As we blogged recently, skimming is the new reading. Now, we offer top tips for how to write for those who scan the text on their screens.
Whether you’re drafting a cover letter, a note to get an informational interview — or anything you want to someone to actually read — keep these tips top-of-mind.
- Put your most important info at the beginning of your letter. We know people read less as they scroll down their screen. So catch them while you can.
Ask yourself, “What does my reader really care about? What’s of most interest to them?” Answer those questions first.
- Start every sentence with your key info. Do not back into your point.
Remember, eye-tracking studies show people often don’t read to the end of a line. Ask yourself, “What’s the most important point that I want to make in this sentence?” Open with that.
- Keep it short. Short sentences, short paragraphs. Try to stick to one idea per sentence. White space is good. People are turned off by big blocks of text.
- Better bullet it, than bury it. If you have a lot to say, make a bulleted list so people can read your points fast, and easily.
- Use plain language. Only use jargon if your reader uses the same as part of their every-day. If your reader doesn’t understand what you are saying, they won’t hang around to figure it out.
- Do all the work for your reader. Don’t assume your readers will “figure it out” for themselves. Studies tell us readers will not stop and ponder.
If you are changing careers, show how your past experience works for the new job. Think like a hiring manager, ask yourself, “How is this candidate meeting my specific needs.”
- Do the “what did I say?” test: Have someone read what you wrote, in real time. In other words, fast! Then ask them what they can recall from what they read. If they can’t remember your top two points, you likely need re-write your text to make it clearer, and shorter.
People generally remember only 10% of what they read.

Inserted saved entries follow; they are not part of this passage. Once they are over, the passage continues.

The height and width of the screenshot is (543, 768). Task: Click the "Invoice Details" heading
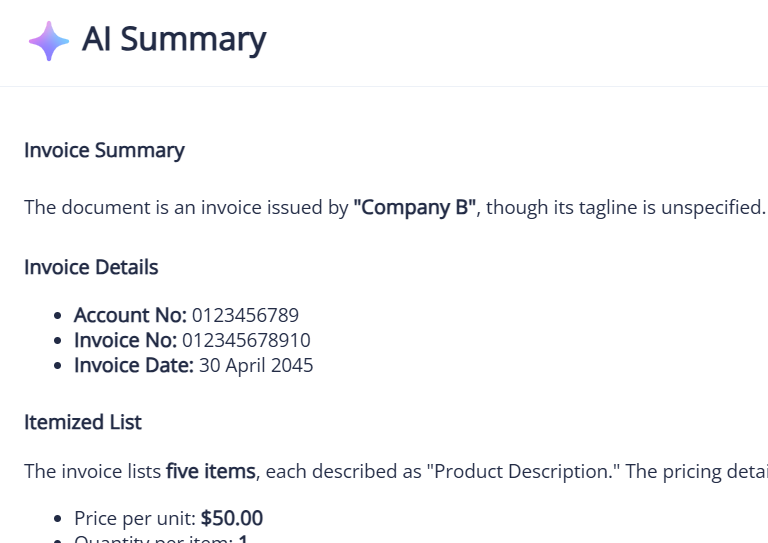pos(91,267)
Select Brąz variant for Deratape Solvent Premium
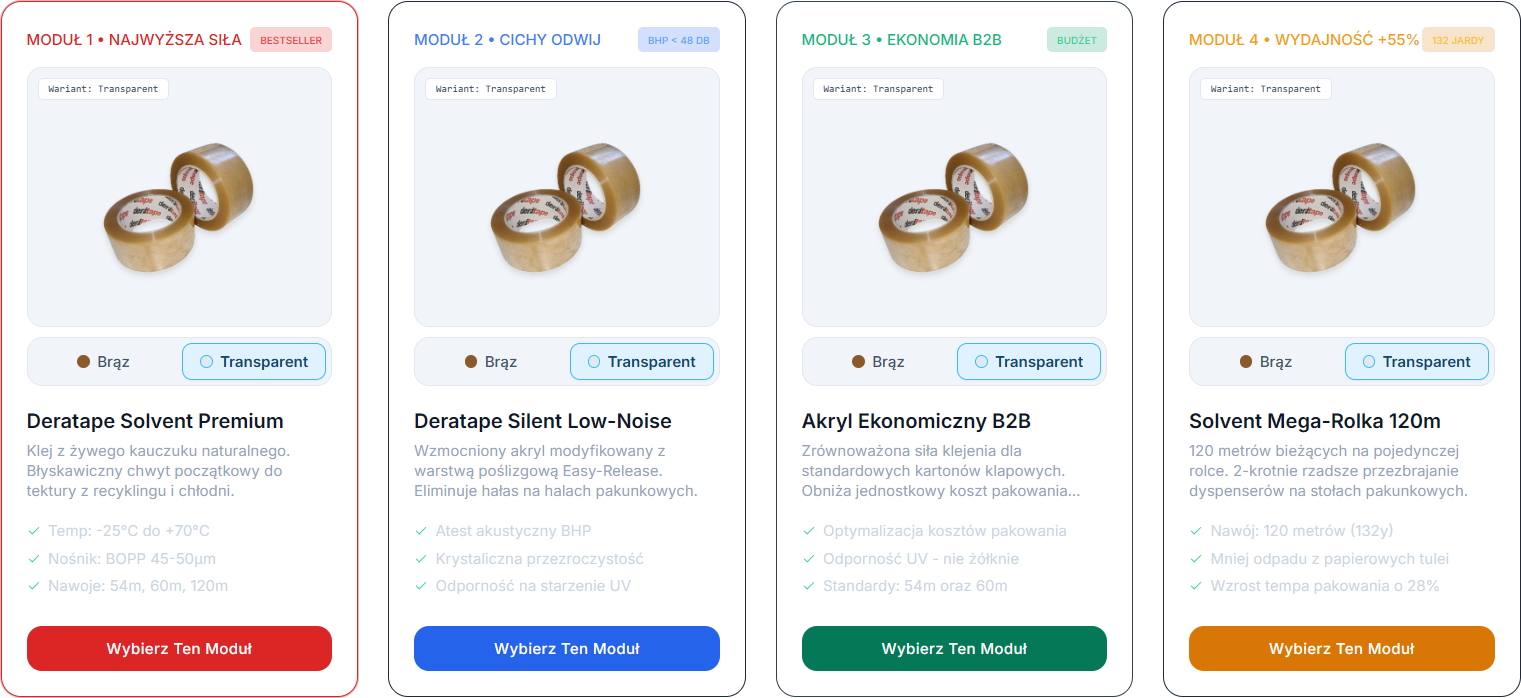 (x=103, y=362)
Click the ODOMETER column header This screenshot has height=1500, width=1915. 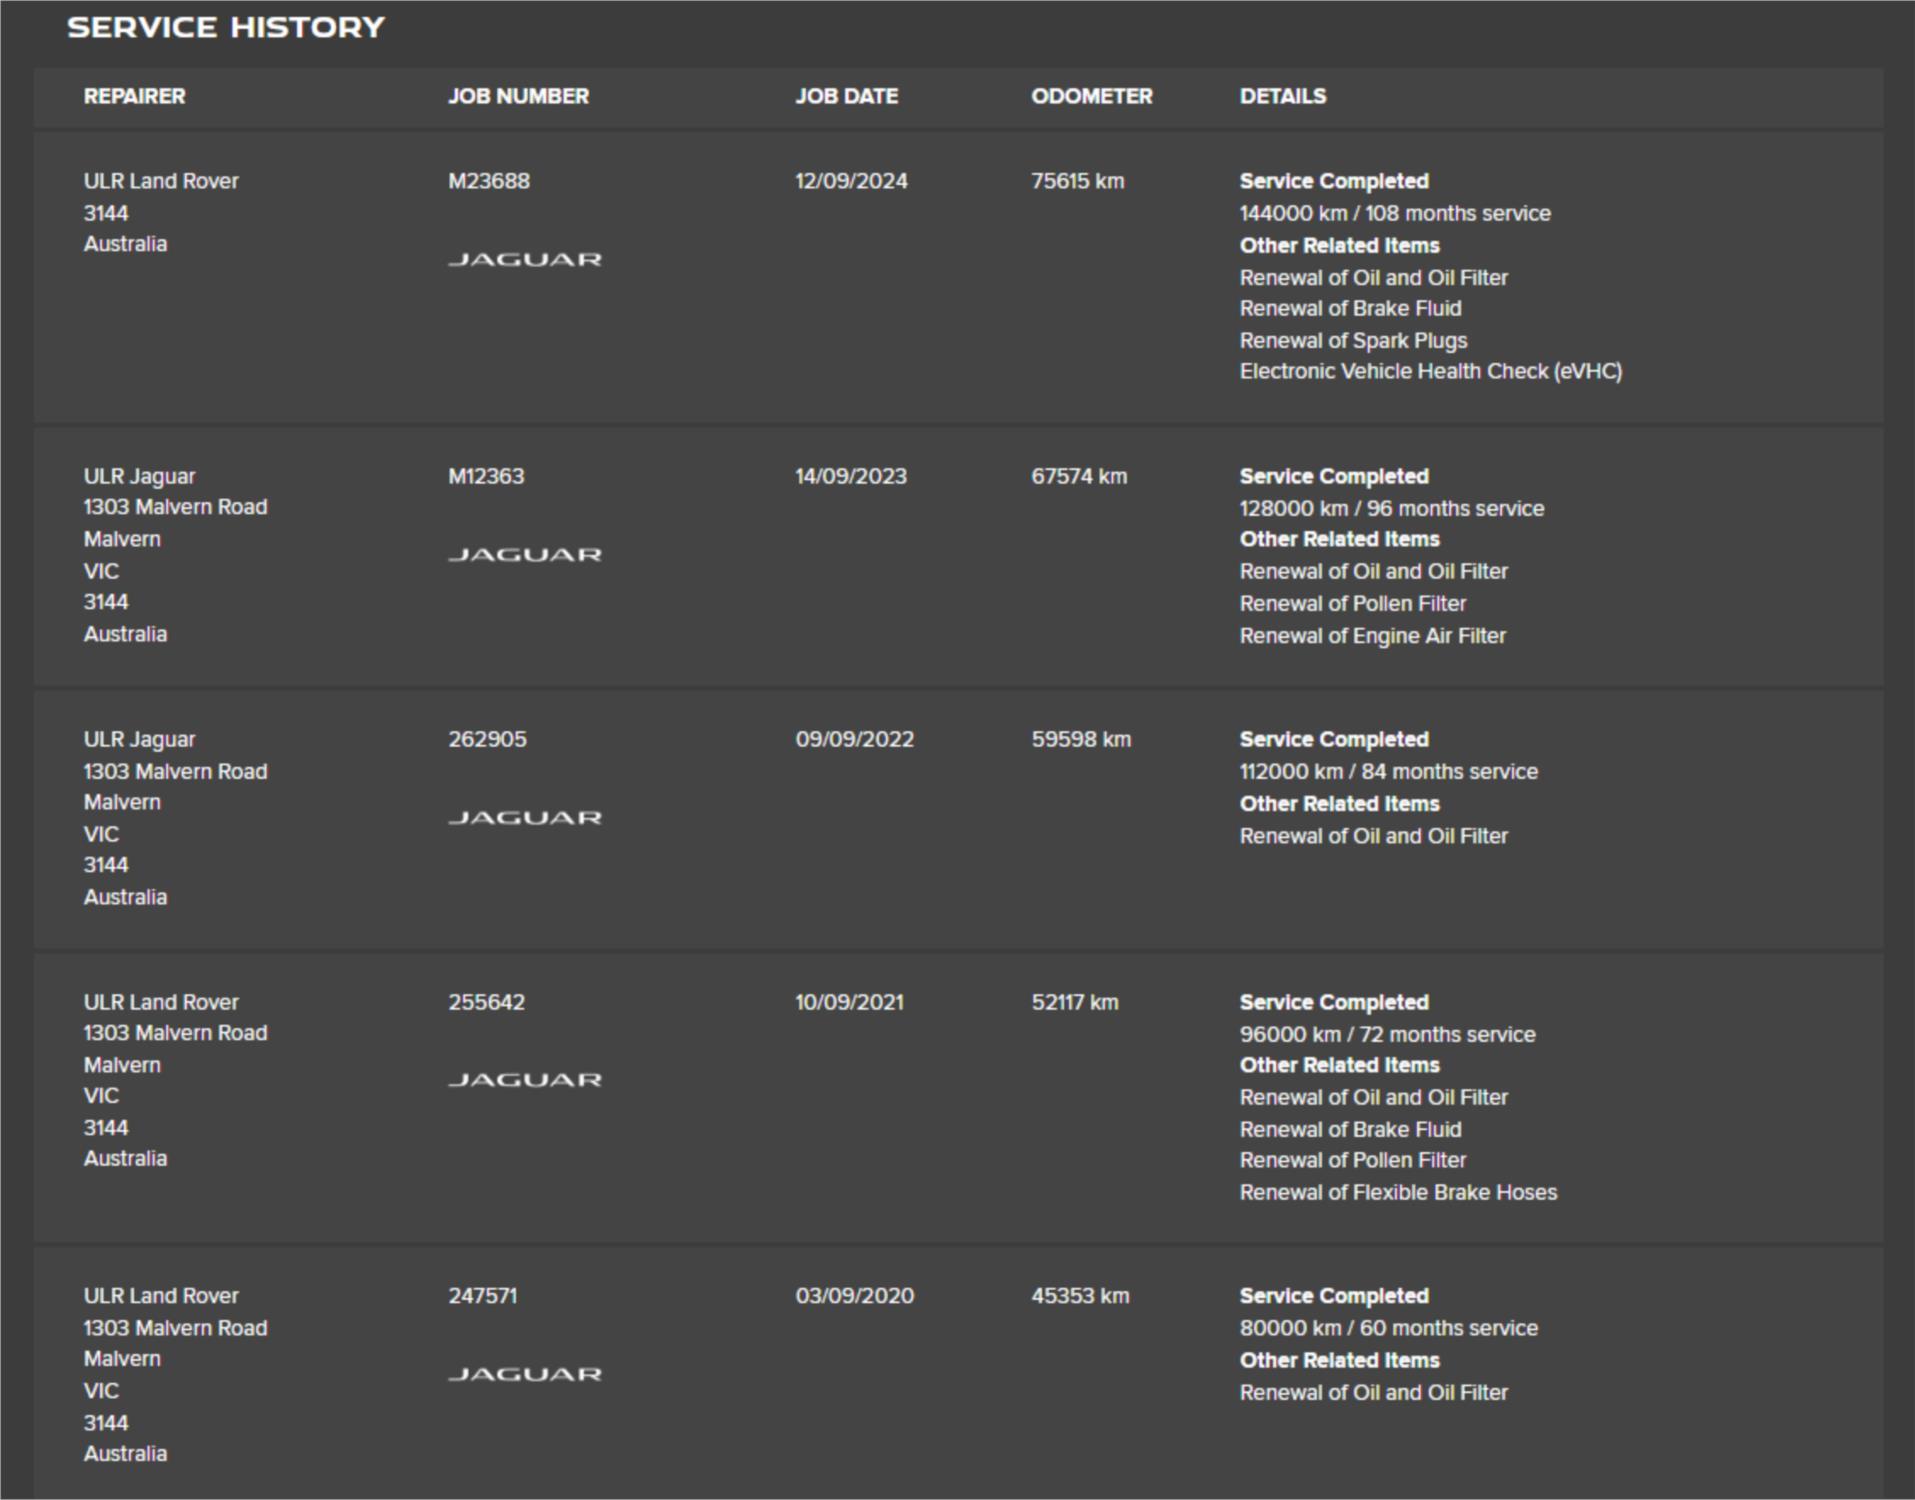1091,96
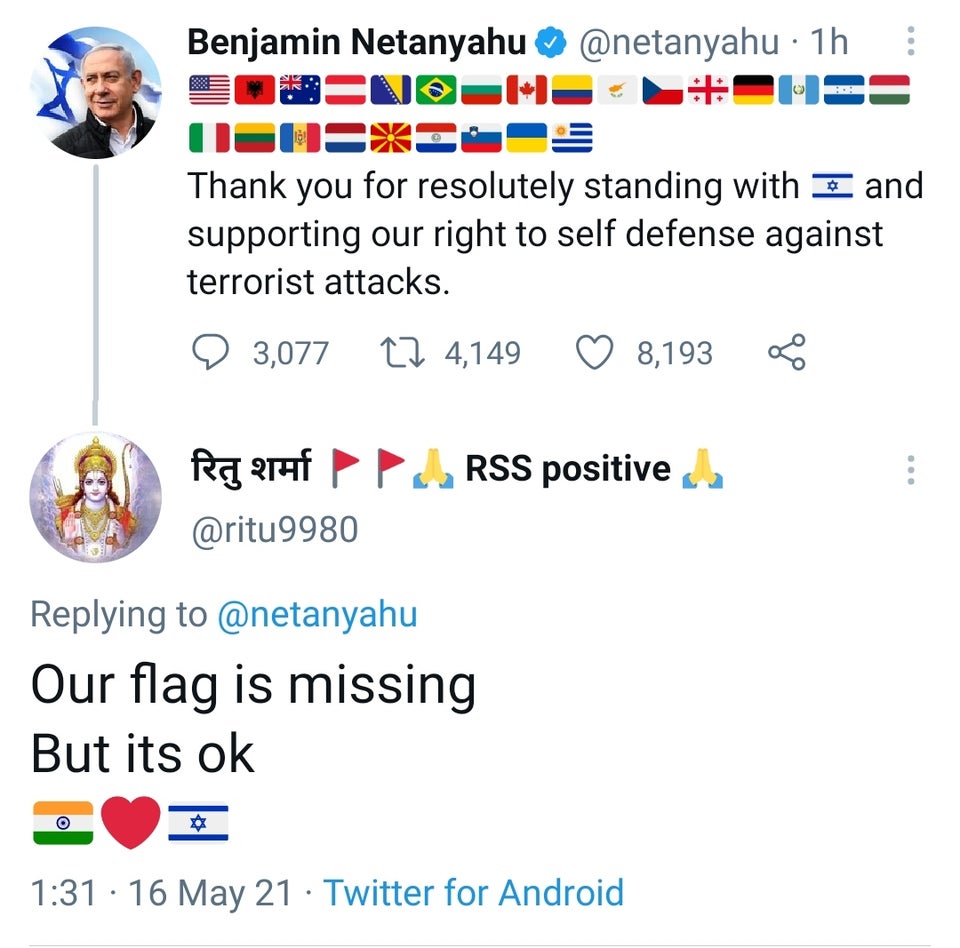Click the @ritu9980 username
The height and width of the screenshot is (948, 960).
(x=273, y=528)
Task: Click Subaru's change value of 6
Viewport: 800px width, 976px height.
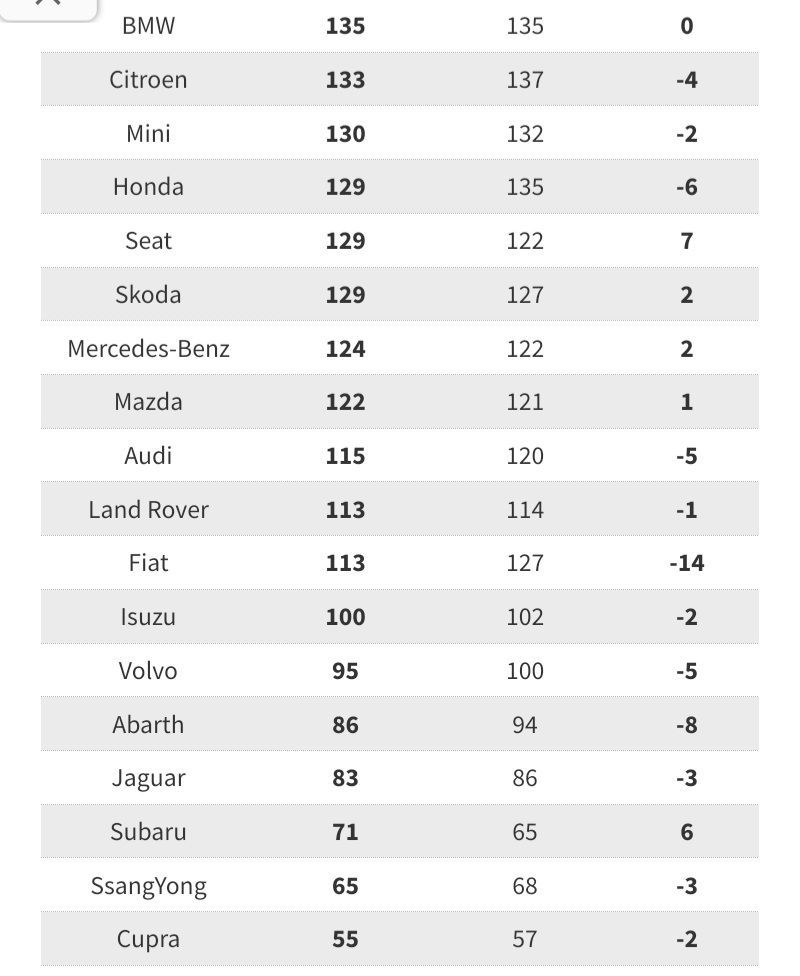Action: (686, 832)
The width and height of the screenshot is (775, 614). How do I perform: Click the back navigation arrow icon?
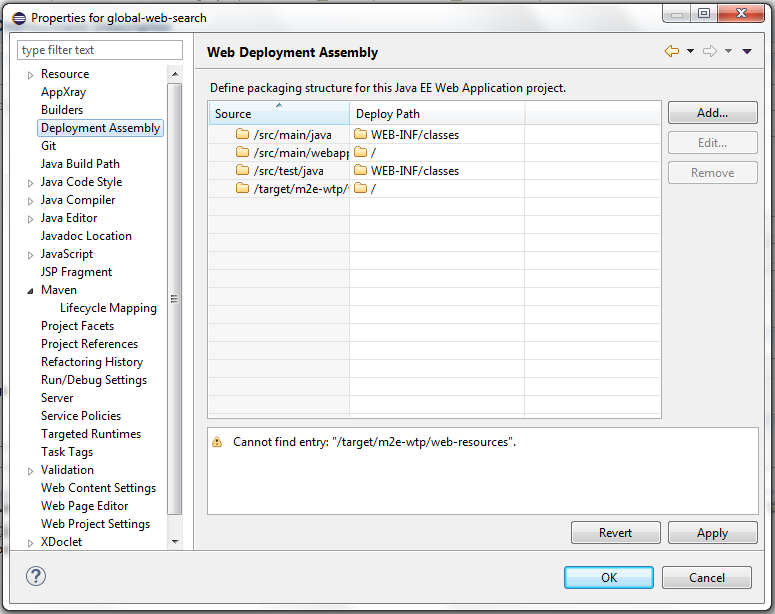click(671, 52)
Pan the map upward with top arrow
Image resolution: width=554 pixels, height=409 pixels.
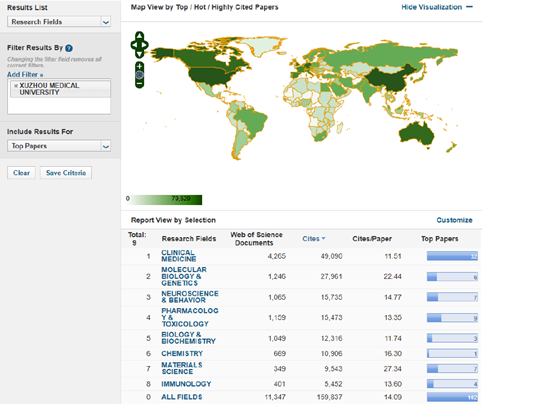point(140,36)
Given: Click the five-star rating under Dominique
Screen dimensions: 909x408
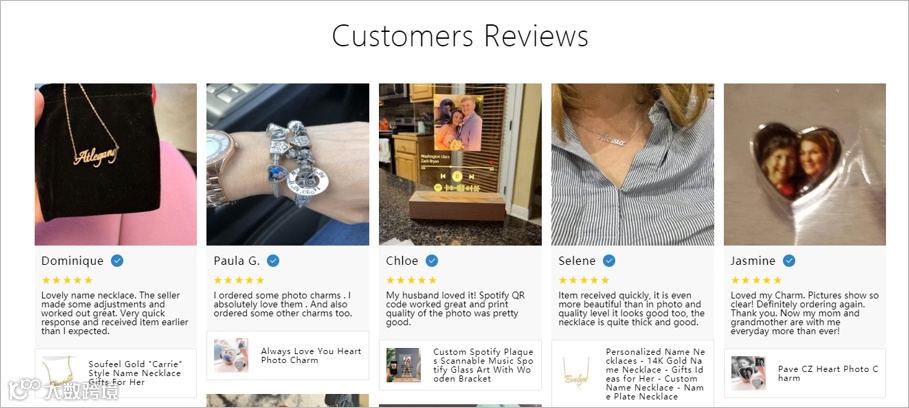Looking at the screenshot, I should [67, 280].
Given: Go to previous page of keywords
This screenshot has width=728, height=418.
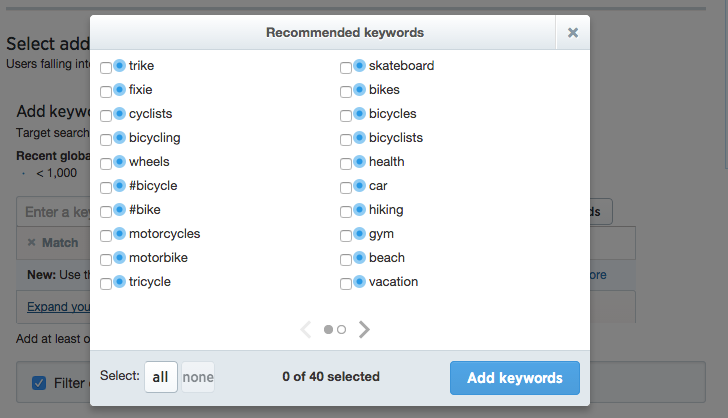Looking at the screenshot, I should (306, 329).
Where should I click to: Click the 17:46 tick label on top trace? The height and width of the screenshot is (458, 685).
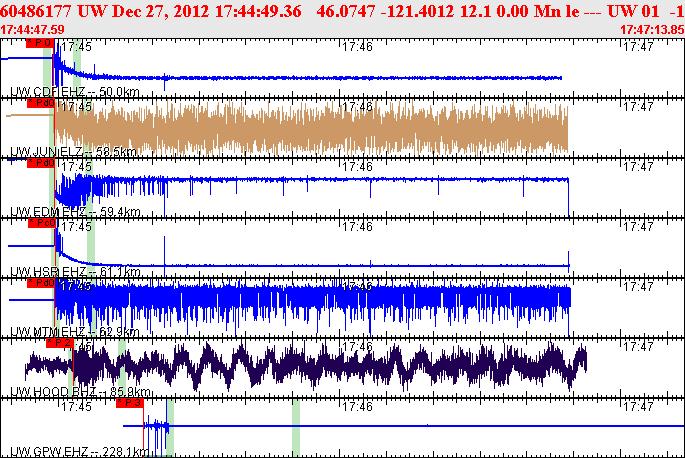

That’s the tried-and-tested finding of the famous Dale’s Cone of Experience. So don’t expect recall of more than few points.
- After you write it, edit, edit, edit. As the actress Louise Brooks famously said, “writing is 1 % inspiration, 99 % elimination.”
The above is the advice we give our candidates. We know it works. We coach candidates for full-time jobs, contracts, and temporary placements .
Through Bagg Professional, Bagg Technology Resources (BTR), Bagg Managed Resources, Bagg @ Your Service, and Turn Key Staffing we place people in just about every industry. And we place a lot of people!
Be we can’t sugarcoat this — it is much harder to write shorter than longer. Still, it’s better to spend that time than to waste all your time writing something that won’t get read.